Fourier transform of $\frac{1}{\sqrt{1 + x^2}}$

As already stated it depends upon how you really define the Fourier transform. If you define it as an improper integral the question becomes non-trivial (otherwise it is just Plancherel). For $n\geq 1$ let $$ f_n(x) = f(x)\; {\rm \bf 1}_{[-n,n]}(x) = \frac{1}{\sqrt{1+x^2}} {\rm \bf 1}_{[-n,n]}(x) $$ where ${\rm \bf 1}_{[-n,n]}$ is the indicator function for the interval $[-n,n]$. Then $f_n$ is in both $L^1\cap L^2$ and the Fourier transform $$ \hat{f}_n(t) = \int_{-n}^n \frac{e^{itx}}{\sqrt{1+x^2}} dx $$ converges for every $t\neq 0$. This follows from partial integration: $$ \hat{f}_n(t) = \left[ \frac{e^{itx}}{it\sqrt{1+x^2}} \right]_{-n}^n + \int_{-n}^n \frac{\sin(tx)}{t} \frac{x}{\sqrt{1+x^2}^3} dx . $$ As $n\rightarrow \infty$, the first term goes to zero and the latter converges absolutely. Thus, you may define $\hat{f}(t)=\lim_n \hat{f}_n(t)$ for every $t\neq 0$ and the question is then if $\hat{f}\in L^2$?

The answer is yes: First note, that $f_n \rightarrow f$ in $L^2$ so $(f_n)_{n\geq 1}$ is Cauchy in $L^2$.

By Plancherel $\|\hat{f}_n-\hat{f}_m\|_2 = \|f_n-f_m\|_2$, so $(\hat{f}_n)_{n\geq 1}$ is also Cauchy in $L^2$, whence converges in $L^2$ to some function $g$.

Any convergent sequence in $L^2$ has, however, a subsequence that converges a.e. and we already know that for $t\neq 0$ (i.e. a.e.) the limit is $\hat{f}(t)$, so $\hat{f}=g$ (mod 0) is in $L^2$

Answering confusion in the comments about the Plancherel theorem:

A rough version of the theorem is

$\hat f\in L^2(\mathbb R)$ if and only if $f\in L^2(\mathbb R)$.

That's true, but it really needs to be stated more carefully. Because for example it's not clear what $\hat f$ even means given just $f\in L^2$. A more careful version starts here:

If $f\in L^1\cap L^2$ then $\hat f\in L^2$ and $\lVert\hat f\rVert_2=\lVert f\rVert_2$.

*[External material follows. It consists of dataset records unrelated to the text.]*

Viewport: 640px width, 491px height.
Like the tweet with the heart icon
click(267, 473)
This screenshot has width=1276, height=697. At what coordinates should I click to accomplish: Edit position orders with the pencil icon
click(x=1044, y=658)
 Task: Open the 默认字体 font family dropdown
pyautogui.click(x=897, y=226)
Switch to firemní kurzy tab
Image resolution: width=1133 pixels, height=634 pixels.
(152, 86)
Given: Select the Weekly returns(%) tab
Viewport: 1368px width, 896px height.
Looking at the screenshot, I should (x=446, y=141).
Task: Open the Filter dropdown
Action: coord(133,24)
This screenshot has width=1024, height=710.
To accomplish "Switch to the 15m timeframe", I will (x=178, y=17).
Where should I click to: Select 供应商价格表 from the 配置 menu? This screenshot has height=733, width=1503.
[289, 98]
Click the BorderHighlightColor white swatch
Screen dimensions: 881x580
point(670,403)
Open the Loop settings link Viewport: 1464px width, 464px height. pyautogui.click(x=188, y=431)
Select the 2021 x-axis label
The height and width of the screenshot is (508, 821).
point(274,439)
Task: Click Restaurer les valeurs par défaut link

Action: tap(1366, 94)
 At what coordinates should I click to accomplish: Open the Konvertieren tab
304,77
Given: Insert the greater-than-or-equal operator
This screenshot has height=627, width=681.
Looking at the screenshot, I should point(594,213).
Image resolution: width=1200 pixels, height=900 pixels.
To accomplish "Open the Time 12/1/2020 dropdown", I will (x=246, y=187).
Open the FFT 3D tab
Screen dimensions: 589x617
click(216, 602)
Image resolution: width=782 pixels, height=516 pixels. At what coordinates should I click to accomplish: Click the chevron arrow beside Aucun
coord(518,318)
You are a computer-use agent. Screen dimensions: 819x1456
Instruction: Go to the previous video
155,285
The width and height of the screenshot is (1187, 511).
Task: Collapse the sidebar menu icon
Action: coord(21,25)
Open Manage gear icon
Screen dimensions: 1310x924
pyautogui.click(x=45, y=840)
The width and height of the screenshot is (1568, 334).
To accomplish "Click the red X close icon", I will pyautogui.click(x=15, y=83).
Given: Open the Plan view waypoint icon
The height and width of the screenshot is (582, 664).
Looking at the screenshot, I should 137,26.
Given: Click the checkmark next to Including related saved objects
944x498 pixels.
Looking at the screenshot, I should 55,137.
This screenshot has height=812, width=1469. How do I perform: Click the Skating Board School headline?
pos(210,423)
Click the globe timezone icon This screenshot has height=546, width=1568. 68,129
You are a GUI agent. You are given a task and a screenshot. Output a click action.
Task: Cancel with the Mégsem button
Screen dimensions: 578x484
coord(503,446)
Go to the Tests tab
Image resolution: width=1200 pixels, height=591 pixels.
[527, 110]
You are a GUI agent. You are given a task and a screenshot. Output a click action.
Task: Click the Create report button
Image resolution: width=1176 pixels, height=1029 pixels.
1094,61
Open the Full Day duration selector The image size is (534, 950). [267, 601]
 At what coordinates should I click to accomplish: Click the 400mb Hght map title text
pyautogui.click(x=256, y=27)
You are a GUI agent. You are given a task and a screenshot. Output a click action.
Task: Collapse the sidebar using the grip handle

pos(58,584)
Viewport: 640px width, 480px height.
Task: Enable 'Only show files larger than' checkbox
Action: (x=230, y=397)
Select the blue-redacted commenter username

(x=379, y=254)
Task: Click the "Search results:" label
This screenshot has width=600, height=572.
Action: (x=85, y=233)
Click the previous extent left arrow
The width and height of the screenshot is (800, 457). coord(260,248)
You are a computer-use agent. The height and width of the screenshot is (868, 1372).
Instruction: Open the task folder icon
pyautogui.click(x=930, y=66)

There there's no problem with the definition of $\hat f$, since $f\in L^1$. $\newcommand{\ft}{\mathcal F}$ At this point it's convenient to introduce the notation

$$\ft f=\hat f.$$

Now $\ft$ is defined on a dense subspace of $L^2$ and $\ft$ is an isometry (in the $L^2$ norm) on that dense subspace. Hence $\ft$ extends to an isometry $\ft:L^2\to L^2$. When people talk about $\hat f$ for $f\in L^2$ they're referring to that extension. (And now we're done with the problem in the question: Since $f\in L^2$ it follows that $\hat f\in L^2$.)

It follows easily that $\ft$ is its own inverse, almost:

If $f\in L^2$ then $\ft^2f(t)=f(-t)$.

Proof: The $L^1$ inversion theorem shows that this holds for, say, $f$ in the Schwartz space. Since the Schwartz space is dense and $\ft$ is continuous on $L^2$ (as is the operator $f(t)\mapsto f(-t)$) it holds for all $f\in L^2$.

In particular $\ft$ maps $L^2$ onto $L^2$: that is, $\ft$ is an isometric isomorphism, which is to say $\ft$ is unitary. (And in fact $\ft^4=I$, which leads easily to a decomposition of $L^2$ into four eigenspaces...)